Previous evidence has been presented that neurogenic input may influence adjuvant induced arthritis (AA) in rats. We now present evidence of alterations in synovial nerves in AA. Nerves were studied in well perfused and fixed rats, using immunohistochemistry with the sensitive avidin-biotin peroxidase complex (ABC) method and heterologous antisera to cytoskeletal protein gene product 9.5 (PGP) and the neuropeptides substance P and calcitonin gene related peptide (CGRP). The innervation of synovium was compared in normal rats and rats with AA. Observations concordant with what has been reported for neuropeptide nerves in the synovium of patients with rheumatoid arthritis (RA) are presented. It has been suggested that neural peptide substances are reduced in nerves of synovium from patients with RA. In the AA rat a specific reduction of lining zone and sublining nerves in the synovium was noted. The AA rat model is very suitable for studying the involvement of synovial nerves in arthritis, permitting optimal preservation of immunoreactive neural epitopes.

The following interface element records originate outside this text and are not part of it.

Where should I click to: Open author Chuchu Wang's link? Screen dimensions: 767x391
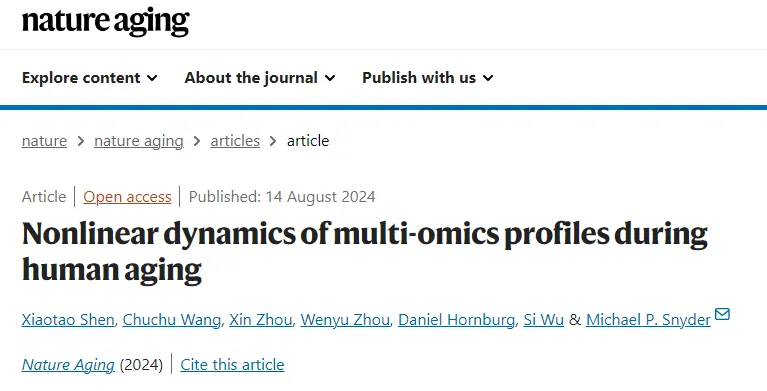click(172, 320)
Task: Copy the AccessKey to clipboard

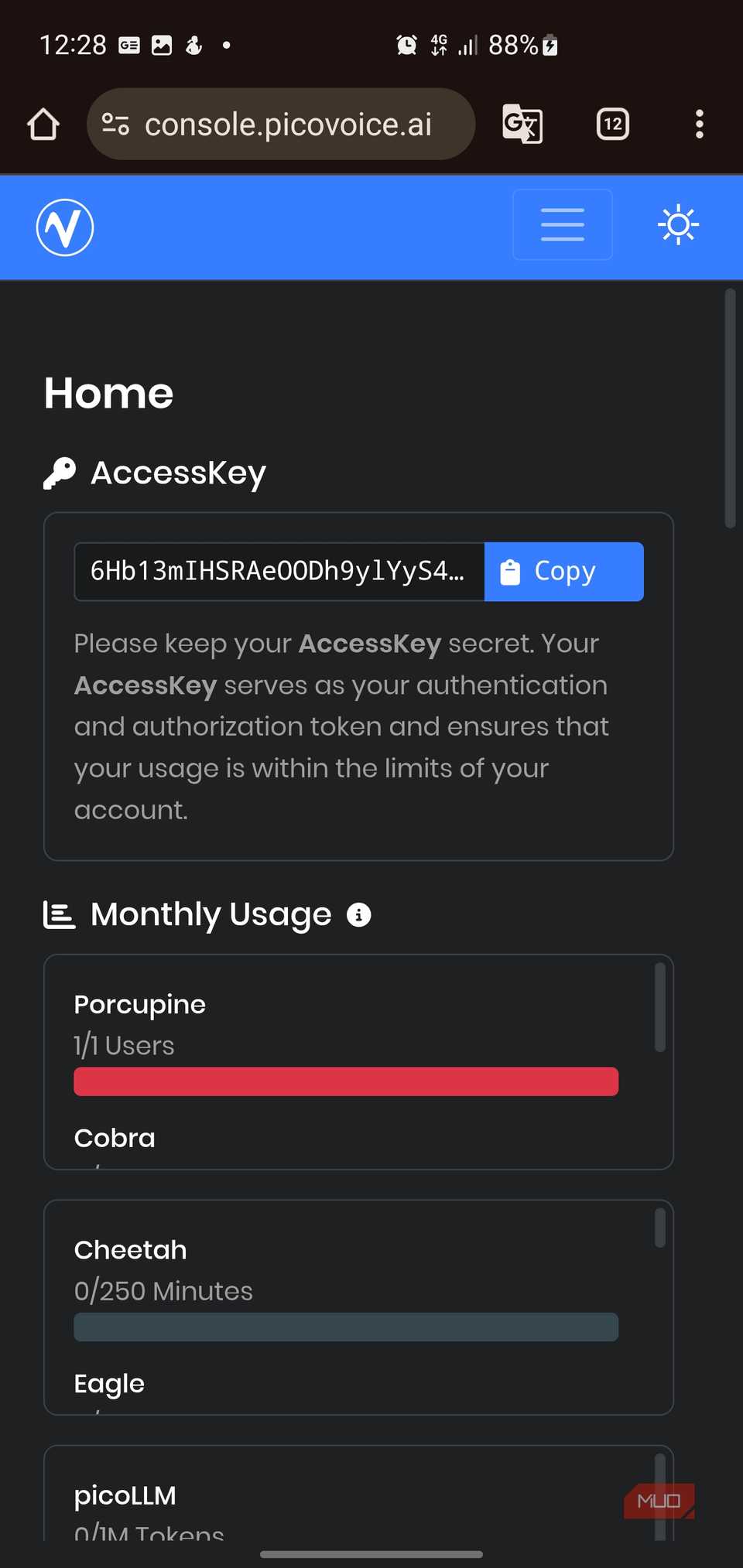Action: click(564, 572)
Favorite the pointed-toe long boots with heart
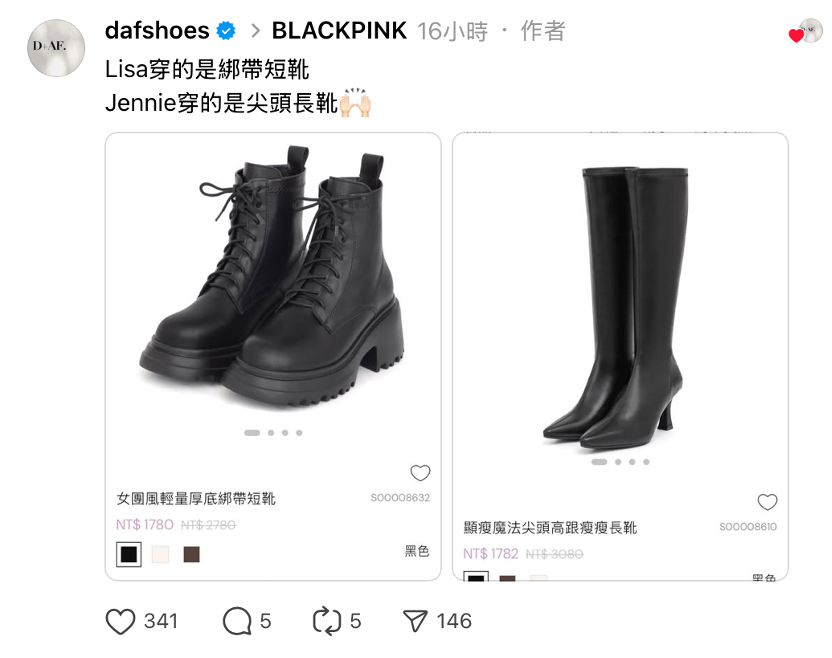Image resolution: width=832 pixels, height=658 pixels. click(767, 501)
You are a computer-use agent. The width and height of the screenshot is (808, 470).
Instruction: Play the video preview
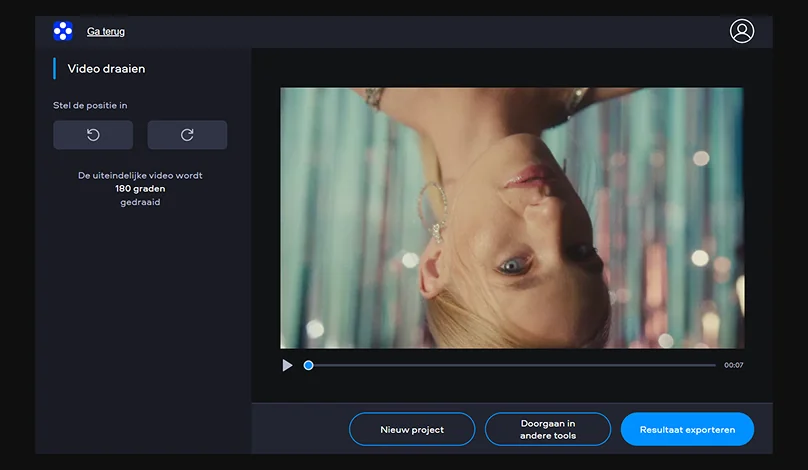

先前已有证据表明,神经源性输入可能会影响大鼠的佐剂性关节炎(AA)。我们现在展示了AA中滑膜神经改变的证据。使用敏感的抗生物素蛋白-生物素过氧化物酶复合物(ABC)方法以及针对细胞骨架蛋白基因产物9.5(PGP)和神经肽P物质及降钙素基因相关肽(CGRP)的异源抗血清,在灌注良好且固定的大鼠中研究神经。比较了正常大鼠和患有AA的大鼠滑膜的神经支配情况。呈现了与类风湿性关节炎(RA)患者滑膜中神经肽神经的报道一致的观察结果。有人提出,RA患者滑膜神经中的神经肽物质会减少。在AA大鼠中,注意到滑膜内衬区和滑膜下层神经有特异性减少。AA大鼠模型非常适合研究滑膜神经在关节炎中的作用,能够最佳地保留免疫反应性神经表位。